● WHAT THE TASK ASKS
Answer these questions using the notebook excerpt on sampling names below.
1. Which probabilities are assigned to the numbers 0, 1 and 2 in the first sampling exercise?
2. What is the default value of `max_length` in `sample_name_generator`?
3. Which dtype must the array returned by `sample_name_numpy` have?

● PASSAGE SHOWN

Now that we have "trained" the model, we want to sample new names from it.
We will start with a baseline solution to this which uses python generators to sample single names and will improve on this later using NumPy.
You job is to implement this sampling process. But first you should find out how to use NumPy's `np.random`-Module to sample from discrete probabilitiy distributions.

## Single discrete samples from a probability distribution

In [None]:
probabilities = np.array([0.1, 0.2, 0.7])
# Find or write a function which returns one of the numbers 0, 1 or 2 with respective probabilities 0.1, 0.2 and 0.7.

## Single samples from a Markov chain

In [None]:
def sample_name_generator(cumulative_transition_matrix, max_length=12):
    state = start_index

    for _ in range(max_length):
        # TODO
        
        yield state

In [None]:
def from_generator(num_names):
    return [list(sample_name_generator(cumulative_transition_matrix)) for _ in range(num_names)]

In [None]:
recover_all_strings(from_generator(15))

In [None]:
%timeit from_generator(10 ** 3)

# OPTIONAL: Recovering the good names

The strings sampled from the model will often not really look like names.
A common solution to this problem is to just sample more strings and only keep the ones which match some criteria for nice names.
You can skip this task, implement suggested filters or come up with your own.

In [None]:
filters = [
    lambda x: 3 < len(x),
    # Some additional ideas:
    # - A maximum length
    # - Forbid 3 or more consecutive consonants
]


def nice_names(names):
    def passes_all_filters(name):
        return all(filter(name) for filter in filters)
    
    return list(filter(passes_all_filters, names))

In [None]:
nice_names(recover_all_strings(from_generator(20)))

# Sampling single new names: The NumPy way

Instead of using Python's generators, we now want to use NumPy to speed up sampling from the Markov chain.
Our goal is to sample many names at the same time (using one function call) instead of one name per Python generator.
This is called "vectorizing" the operation.

Before doing that we will implement the sampling of single names using NumPy as an intermediate step.
The `sample_name_numpy` function should return a numpy array of dtype `np.int` containing the states you visited in the chain during sampling.

In [None]:
def sample_name_numpy(cumulative_transition_matrix, max_length=12):
    state = np.full(max_length, end_index, dtype=np.int) # Why is this sensible?
    state[0] = start_index

    # TODO

    return state

In [None]:
def from_numpy(num_names):
    return [sample_name_numpy(cumulative_transition_matrix) for _ in range(num_names)]

In [None]:
nice_names(recover_all_strings(from_numpy(15)))

In [None]:
%timeit from_numpy(10 ** 3)

● INFORMATION SHOWN
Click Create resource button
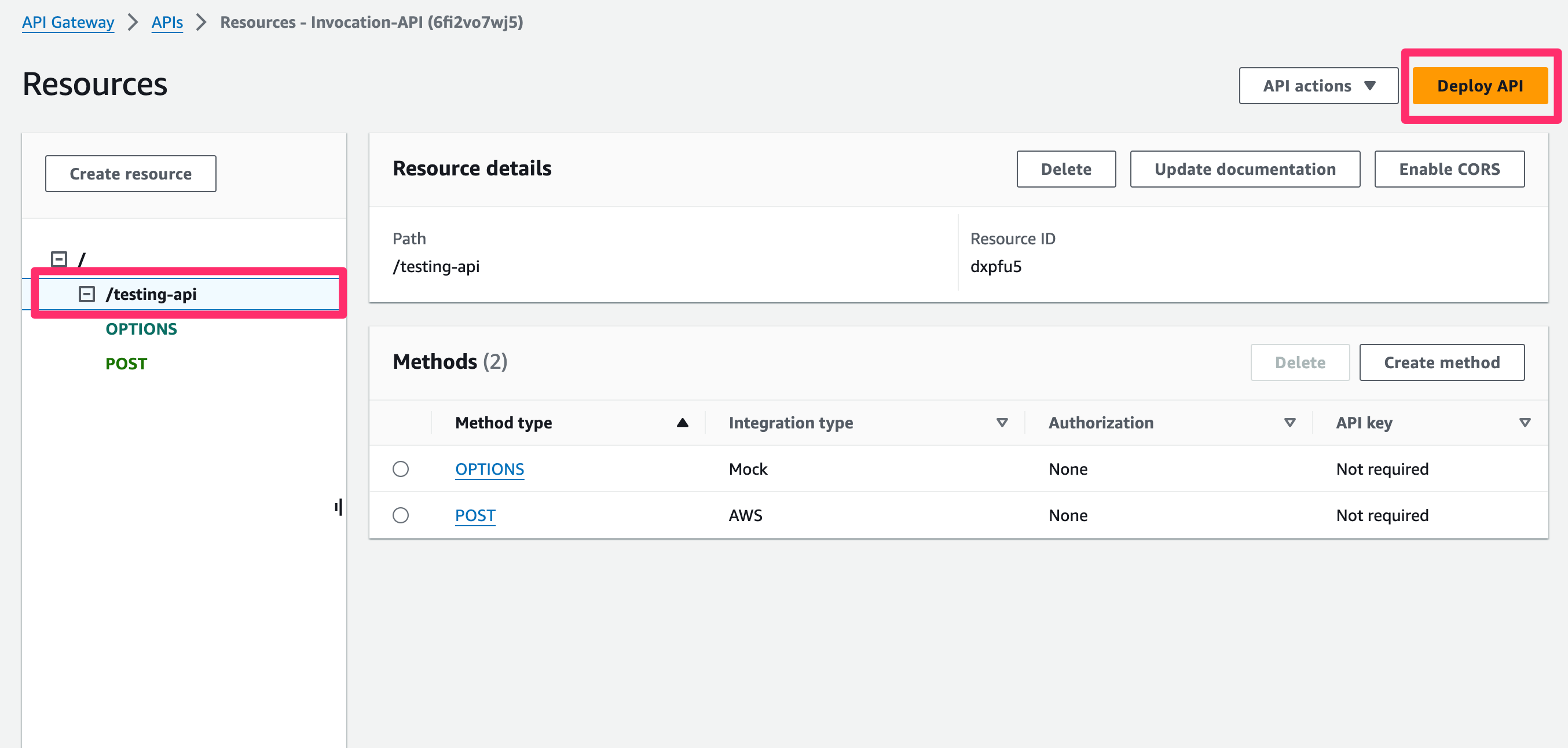pyautogui.click(x=130, y=174)
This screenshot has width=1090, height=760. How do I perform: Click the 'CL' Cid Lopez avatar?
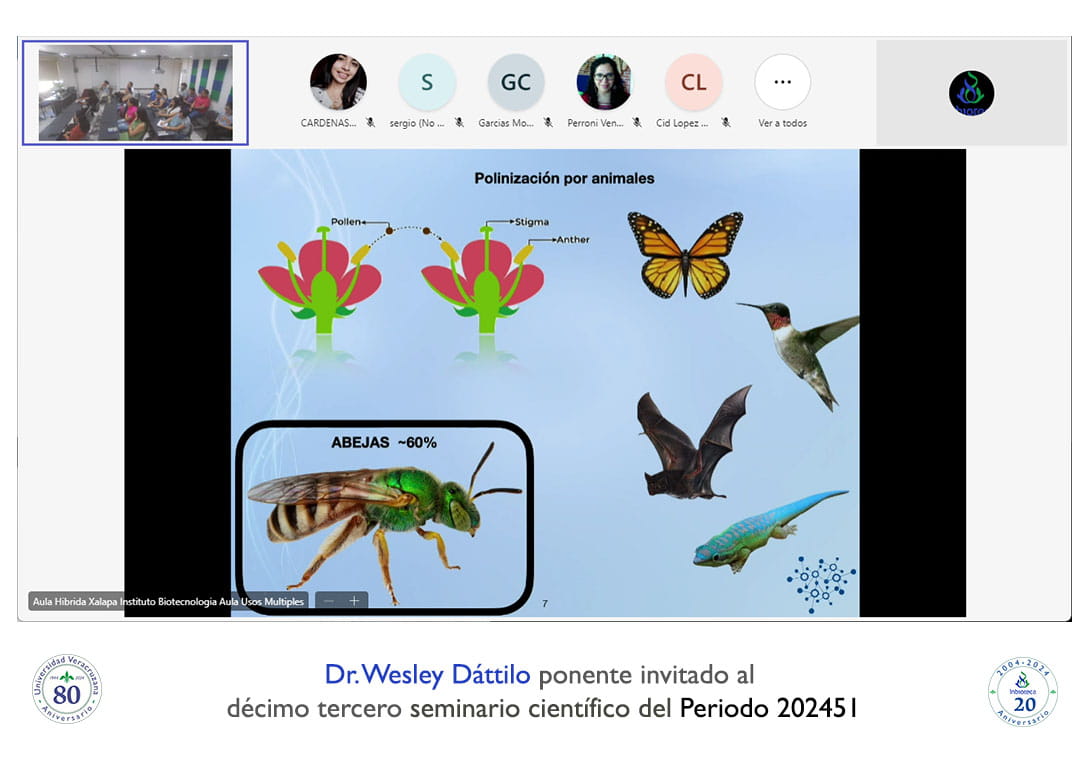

● WRITTEN ANSWER
1. 0.1, 0.2 and 0.7, respectively.
2. 12.
3. `np.int`.